**Task directions:** Can you copy out, character for character, the part of the entries that opens with the line containing "How do I perform: Click the red Exit button?" and closes with the line containing "pos(179,228)"?

**Extracted records:**
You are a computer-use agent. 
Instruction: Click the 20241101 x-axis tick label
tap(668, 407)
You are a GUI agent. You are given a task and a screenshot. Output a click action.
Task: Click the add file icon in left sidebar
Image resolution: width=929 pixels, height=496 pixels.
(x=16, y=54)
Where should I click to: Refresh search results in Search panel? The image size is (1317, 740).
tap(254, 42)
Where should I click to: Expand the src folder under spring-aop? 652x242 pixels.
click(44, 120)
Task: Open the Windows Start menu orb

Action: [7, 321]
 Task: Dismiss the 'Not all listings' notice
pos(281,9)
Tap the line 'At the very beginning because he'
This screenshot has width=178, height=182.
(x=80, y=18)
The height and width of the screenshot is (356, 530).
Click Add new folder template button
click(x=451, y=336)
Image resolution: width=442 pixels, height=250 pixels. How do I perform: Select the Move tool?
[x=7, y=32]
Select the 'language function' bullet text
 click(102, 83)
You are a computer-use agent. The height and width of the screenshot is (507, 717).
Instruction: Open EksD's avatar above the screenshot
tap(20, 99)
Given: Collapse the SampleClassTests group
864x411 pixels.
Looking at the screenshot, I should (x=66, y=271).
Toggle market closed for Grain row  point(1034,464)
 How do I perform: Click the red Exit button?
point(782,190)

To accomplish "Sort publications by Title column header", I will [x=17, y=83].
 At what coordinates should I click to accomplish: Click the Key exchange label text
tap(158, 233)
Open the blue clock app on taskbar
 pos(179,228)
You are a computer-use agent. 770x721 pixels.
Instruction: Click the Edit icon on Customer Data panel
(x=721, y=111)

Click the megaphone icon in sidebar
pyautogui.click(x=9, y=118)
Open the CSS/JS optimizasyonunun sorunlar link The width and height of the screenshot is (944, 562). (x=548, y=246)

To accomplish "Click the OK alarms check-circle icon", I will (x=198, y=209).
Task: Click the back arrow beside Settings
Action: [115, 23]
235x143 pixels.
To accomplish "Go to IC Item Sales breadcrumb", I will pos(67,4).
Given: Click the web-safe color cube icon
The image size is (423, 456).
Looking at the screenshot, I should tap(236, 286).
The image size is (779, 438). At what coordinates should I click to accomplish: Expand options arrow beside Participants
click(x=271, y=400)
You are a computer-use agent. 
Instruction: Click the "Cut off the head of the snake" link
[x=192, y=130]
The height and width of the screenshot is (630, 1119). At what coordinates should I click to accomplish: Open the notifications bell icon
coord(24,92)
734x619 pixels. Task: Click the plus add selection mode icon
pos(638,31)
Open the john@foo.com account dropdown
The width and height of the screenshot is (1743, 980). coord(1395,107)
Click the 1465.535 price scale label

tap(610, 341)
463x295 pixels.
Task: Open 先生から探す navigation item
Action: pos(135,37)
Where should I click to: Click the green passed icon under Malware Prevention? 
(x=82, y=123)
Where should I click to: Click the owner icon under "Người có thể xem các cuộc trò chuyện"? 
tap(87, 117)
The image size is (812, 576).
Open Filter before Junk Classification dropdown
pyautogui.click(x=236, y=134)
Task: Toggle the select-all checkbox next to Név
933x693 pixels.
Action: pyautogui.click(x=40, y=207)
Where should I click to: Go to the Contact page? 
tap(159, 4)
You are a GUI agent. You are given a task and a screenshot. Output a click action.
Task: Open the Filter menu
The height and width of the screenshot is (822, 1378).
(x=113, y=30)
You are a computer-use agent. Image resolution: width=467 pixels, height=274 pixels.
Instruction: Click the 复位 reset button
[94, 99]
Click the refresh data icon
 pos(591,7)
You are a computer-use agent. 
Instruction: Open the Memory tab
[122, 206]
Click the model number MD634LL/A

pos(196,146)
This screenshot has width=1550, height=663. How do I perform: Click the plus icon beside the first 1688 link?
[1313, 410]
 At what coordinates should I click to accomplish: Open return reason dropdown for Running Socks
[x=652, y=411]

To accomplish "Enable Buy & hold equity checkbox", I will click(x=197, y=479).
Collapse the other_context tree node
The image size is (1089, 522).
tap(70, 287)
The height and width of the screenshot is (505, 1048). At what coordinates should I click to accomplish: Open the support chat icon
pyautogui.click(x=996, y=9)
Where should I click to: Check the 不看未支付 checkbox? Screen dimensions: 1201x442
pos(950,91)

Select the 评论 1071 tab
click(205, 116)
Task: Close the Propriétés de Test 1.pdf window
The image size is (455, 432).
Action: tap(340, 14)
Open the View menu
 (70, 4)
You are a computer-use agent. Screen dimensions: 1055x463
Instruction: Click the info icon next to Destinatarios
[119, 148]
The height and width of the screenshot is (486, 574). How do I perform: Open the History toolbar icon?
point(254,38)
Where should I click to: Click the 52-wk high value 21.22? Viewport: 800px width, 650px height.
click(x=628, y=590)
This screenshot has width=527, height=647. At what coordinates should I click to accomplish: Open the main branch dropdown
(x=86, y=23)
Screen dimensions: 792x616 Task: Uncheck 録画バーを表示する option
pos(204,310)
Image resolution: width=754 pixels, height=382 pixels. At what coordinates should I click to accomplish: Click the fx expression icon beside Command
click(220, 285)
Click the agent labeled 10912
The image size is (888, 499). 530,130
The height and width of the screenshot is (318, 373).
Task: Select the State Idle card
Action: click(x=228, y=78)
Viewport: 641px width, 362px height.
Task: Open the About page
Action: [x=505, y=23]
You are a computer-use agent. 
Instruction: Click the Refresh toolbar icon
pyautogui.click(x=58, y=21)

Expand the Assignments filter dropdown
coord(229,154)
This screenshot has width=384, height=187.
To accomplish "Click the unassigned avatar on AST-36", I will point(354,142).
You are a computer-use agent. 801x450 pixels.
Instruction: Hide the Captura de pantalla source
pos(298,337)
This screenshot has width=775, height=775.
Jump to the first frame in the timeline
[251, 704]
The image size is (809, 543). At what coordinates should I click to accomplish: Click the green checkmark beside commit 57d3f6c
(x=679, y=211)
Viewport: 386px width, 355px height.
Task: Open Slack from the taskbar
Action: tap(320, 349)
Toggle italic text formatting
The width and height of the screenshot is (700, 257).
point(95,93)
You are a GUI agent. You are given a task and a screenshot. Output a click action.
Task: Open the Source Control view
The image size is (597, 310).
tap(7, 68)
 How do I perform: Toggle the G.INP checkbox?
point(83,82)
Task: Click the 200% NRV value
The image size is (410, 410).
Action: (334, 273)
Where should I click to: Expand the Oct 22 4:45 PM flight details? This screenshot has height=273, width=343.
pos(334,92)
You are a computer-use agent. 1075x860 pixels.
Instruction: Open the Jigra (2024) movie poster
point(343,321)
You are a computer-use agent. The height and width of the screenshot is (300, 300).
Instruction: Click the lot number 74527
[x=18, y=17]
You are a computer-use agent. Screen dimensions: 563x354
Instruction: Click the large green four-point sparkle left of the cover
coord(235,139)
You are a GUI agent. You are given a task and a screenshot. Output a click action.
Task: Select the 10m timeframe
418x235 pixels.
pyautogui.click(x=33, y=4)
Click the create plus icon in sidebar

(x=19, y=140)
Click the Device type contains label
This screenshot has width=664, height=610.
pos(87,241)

**Task answer:**
 How do I perform: Click the red Exit button?
point(782,190)

To accomplish "Sort publications by Title column header", I will [x=17, y=83].
 At what coordinates should I click to accomplish: Click the Key exchange label text
tap(158, 233)
Open the blue clock app on taskbar
 pos(179,228)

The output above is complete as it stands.